The milieu of the comfortable, urban bourgeoisie may seem hermetic and a rather safe place in which to act as an adult and to be seen and to be comfortable and desired in your (alright early) middle aged body. But goodness me it is refreshing to have a film that is unashamedly adult in approach and in which the tone and register is far removed from gushing emotionalism and a requirement to express innermost feelings in as dramatic a manner as possible.



9. Amanda : A touch of Greek Weird Wave in well heeled Italy. Questioning, aching sadness and loneliness are gradually resolved through the playing out of mutual antagonisms which are by turns hilarious and deeply melancholic. If you are tuned to the same wavelength it's a wonderful ride. "One day you’re nobody. And the next day you wake up, you have a best friend, a boyfriend, and almost an electric fan and a horse." Fabulous.


8. All The Beauty And The Bloodshed : Wonderfully constructed documentary which embodies the notion that the personal is political by developing the story of the pain felt by Goldin alongside the huge societal pain felt from public health crises which have been ignored (wilfully or otherwise) and the impunity and apparent imperviousness of the powerful in the face of that pain. Those come together in a moment of sheer horror when the recording of a 911 call is played in court: a wailing shriek of despair with the pitch and intensity of a dentist's drill.


7. Babylon : A film about the human consequences of industrial change. I heard Babylon described as 'pummelling maximalism'. Generally that would see me heading for the exits but on this occasion it found me completely absorbed by what's on screen. Adjectives like brio, gusto and just sheer vim can all be applied liberally to the surface freneticism but these have to be balanced against a profound underlying melancholy about the effects of the shift from the unhinged energy and unthinking liberality of the silent era to the talkies and the early rumblings of the Code in which who you were mattered far more. For some retraining was never realistic.

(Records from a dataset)
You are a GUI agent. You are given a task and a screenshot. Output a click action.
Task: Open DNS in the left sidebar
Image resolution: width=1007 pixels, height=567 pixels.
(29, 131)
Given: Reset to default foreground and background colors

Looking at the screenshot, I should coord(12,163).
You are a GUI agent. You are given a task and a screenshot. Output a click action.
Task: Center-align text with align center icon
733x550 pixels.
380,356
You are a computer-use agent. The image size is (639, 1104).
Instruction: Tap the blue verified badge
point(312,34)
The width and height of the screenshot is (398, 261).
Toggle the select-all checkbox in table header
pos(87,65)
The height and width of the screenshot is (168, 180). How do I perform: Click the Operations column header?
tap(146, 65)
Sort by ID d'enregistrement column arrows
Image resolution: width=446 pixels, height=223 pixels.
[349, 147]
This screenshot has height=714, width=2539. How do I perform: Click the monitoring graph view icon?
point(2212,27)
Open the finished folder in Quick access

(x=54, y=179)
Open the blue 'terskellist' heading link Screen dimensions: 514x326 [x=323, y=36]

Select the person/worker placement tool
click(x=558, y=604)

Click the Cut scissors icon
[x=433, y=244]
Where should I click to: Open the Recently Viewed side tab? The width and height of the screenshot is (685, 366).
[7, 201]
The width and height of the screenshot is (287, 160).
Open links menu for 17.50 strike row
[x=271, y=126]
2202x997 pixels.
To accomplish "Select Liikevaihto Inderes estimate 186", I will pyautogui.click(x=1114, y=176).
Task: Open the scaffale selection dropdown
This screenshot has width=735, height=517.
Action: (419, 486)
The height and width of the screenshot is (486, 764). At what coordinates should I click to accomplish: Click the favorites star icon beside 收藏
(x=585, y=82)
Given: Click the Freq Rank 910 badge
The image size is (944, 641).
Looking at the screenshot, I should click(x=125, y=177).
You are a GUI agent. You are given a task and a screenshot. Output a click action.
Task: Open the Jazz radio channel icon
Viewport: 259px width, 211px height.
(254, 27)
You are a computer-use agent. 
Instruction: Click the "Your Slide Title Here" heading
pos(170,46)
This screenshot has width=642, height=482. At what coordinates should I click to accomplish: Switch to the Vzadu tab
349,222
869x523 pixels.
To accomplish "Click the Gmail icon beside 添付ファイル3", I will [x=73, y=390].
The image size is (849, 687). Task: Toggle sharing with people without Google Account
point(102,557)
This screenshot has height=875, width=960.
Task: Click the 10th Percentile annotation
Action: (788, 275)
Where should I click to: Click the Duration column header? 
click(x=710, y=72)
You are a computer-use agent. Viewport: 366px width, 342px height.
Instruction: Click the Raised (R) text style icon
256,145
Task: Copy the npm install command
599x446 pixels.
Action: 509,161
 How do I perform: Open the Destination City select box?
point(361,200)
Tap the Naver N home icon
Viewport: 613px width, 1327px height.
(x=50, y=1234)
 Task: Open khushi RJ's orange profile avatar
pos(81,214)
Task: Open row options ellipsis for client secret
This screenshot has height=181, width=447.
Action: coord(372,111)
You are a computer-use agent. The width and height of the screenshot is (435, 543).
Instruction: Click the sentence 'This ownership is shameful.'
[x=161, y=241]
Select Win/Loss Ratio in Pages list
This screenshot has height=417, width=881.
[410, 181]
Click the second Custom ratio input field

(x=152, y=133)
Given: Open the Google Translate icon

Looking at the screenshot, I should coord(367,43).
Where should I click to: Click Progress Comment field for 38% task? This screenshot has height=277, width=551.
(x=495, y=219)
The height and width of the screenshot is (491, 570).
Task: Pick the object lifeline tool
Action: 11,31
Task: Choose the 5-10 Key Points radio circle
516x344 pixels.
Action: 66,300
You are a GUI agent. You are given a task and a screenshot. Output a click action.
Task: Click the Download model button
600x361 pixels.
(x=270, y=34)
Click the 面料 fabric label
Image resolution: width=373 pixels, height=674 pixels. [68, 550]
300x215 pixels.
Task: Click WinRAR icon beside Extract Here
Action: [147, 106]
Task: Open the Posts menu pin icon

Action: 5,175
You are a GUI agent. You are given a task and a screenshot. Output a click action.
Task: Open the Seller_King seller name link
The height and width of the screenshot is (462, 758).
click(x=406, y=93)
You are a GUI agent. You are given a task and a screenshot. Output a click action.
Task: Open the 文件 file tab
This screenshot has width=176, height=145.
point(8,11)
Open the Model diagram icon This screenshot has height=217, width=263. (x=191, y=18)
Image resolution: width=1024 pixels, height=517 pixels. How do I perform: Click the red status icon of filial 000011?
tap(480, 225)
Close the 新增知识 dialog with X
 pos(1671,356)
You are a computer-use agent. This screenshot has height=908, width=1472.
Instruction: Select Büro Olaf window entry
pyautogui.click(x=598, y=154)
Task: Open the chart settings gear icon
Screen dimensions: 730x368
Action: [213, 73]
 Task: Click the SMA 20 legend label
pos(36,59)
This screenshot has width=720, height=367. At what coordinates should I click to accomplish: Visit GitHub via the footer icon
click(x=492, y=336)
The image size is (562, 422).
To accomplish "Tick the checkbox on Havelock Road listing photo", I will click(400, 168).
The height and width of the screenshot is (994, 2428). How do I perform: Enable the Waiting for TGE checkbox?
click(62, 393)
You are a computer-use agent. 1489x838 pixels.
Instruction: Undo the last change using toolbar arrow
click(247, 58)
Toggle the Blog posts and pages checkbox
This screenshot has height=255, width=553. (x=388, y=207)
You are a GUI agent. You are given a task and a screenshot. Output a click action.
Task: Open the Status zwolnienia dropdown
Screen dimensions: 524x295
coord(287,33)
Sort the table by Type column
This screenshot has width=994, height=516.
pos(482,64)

**Task**: Give every film title that the film list ranks, along with the number it is assigned. The records have no role in this work.

**Response to this task**:
9. Amanda
8. All The Beauty And The Bloodshed
7. Babylon